- **Activity**
In the data that follows, each entry is to be restated exactly.

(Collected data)
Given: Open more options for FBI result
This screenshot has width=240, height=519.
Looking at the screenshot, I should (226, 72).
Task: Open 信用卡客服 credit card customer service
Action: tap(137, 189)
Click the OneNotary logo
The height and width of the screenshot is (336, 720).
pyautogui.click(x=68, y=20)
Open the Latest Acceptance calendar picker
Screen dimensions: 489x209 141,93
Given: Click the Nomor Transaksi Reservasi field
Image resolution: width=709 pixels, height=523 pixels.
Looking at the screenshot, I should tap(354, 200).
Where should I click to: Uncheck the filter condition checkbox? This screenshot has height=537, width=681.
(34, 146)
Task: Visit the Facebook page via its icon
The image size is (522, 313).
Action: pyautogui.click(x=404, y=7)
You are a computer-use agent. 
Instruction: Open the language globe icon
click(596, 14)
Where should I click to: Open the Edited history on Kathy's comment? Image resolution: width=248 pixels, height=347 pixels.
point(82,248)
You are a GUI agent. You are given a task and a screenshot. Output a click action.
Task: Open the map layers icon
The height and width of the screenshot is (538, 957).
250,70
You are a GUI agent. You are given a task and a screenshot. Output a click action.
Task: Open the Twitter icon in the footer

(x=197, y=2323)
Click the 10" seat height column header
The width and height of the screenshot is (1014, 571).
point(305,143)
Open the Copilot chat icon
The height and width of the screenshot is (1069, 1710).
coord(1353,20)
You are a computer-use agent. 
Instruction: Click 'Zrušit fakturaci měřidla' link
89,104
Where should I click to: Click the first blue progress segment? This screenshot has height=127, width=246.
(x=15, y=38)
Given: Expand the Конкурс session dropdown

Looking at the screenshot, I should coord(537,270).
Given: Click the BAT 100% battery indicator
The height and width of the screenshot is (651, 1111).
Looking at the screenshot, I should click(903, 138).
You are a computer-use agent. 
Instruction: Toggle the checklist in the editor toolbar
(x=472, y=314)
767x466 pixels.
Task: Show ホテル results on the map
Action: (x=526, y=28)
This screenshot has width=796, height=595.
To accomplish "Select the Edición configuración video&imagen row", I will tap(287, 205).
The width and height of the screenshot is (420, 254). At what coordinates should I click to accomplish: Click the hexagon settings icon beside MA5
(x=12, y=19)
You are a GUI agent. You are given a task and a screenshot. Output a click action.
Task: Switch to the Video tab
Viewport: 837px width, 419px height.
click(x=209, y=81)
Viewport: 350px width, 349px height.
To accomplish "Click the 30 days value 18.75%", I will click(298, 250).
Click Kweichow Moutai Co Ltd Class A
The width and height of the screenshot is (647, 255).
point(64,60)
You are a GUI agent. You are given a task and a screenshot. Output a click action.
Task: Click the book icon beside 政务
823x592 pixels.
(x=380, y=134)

- **Written response**
Given: Open more options for FBI result
This screenshot has width=240, height=519.
Looking at the screenshot, I should (226, 72).
Task: Open 信用卡客服 credit card customer service
Action: tap(137, 189)
Click the OneNotary logo
The height and width of the screenshot is (336, 720).
pyautogui.click(x=68, y=20)
Open the Latest Acceptance calendar picker
Screen dimensions: 489x209 141,93
Given: Click the Nomor Transaksi Reservasi field
Image resolution: width=709 pixels, height=523 pixels.
Looking at the screenshot, I should tap(354, 200).
Where should I click to: Uncheck the filter condition checkbox? This screenshot has height=537, width=681.
(34, 146)
Task: Visit the Facebook page via its icon
The image size is (522, 313).
Action: pyautogui.click(x=404, y=7)
You are a computer-use agent. 
Instruction: Open the language globe icon
click(596, 14)
Where should I click to: Open the Edited history on Kathy's comment? Image resolution: width=248 pixels, height=347 pixels.
point(82,248)
You are a GUI agent. You are given a task and a screenshot. Output a click action.
Task: Open the map layers icon
The height and width of the screenshot is (538, 957).
250,70
You are a GUI agent. You are given a task and a screenshot. Output a click action.
Task: Open the Twitter icon in the footer

(x=197, y=2323)
Click the 10" seat height column header
The width and height of the screenshot is (1014, 571).
point(305,143)
Open the Copilot chat icon
The height and width of the screenshot is (1069, 1710).
coord(1353,20)
You are a computer-use agent. 
Instruction: Click 'Zrušit fakturaci měřidla' link
89,104
Where should I click to: Click the first blue progress segment? This screenshot has height=127, width=246.
(x=15, y=38)
Given: Expand the Конкурс session dropdown

Looking at the screenshot, I should coord(537,270).
Given: Click the BAT 100% battery indicator
The height and width of the screenshot is (651, 1111).
Looking at the screenshot, I should click(903, 138).
You are a computer-use agent. 
Instruction: Toggle the checklist in the editor toolbar
(x=472, y=314)
767x466 pixels.
Task: Show ホテル results on the map
Action: (x=526, y=28)
This screenshot has width=796, height=595.
To accomplish "Select the Edición configuración video&imagen row", I will tap(287, 205).
The width and height of the screenshot is (420, 254). At what coordinates should I click to accomplish: Click the hexagon settings icon beside MA5
(x=12, y=19)
You are a GUI agent. You are given a task and a screenshot. Output a click action.
Task: Switch to the Video tab
Viewport: 837px width, 419px height.
click(x=209, y=81)
Viewport: 350px width, 349px height.
To accomplish "Click the 30 days value 18.75%", I will click(298, 250).
Click Kweichow Moutai Co Ltd Class A
The width and height of the screenshot is (647, 255).
point(64,60)
You are a GUI agent. You are given a task and a screenshot. Output a click action.
Task: Click the book icon beside 政务
823x592 pixels.
(x=380, y=134)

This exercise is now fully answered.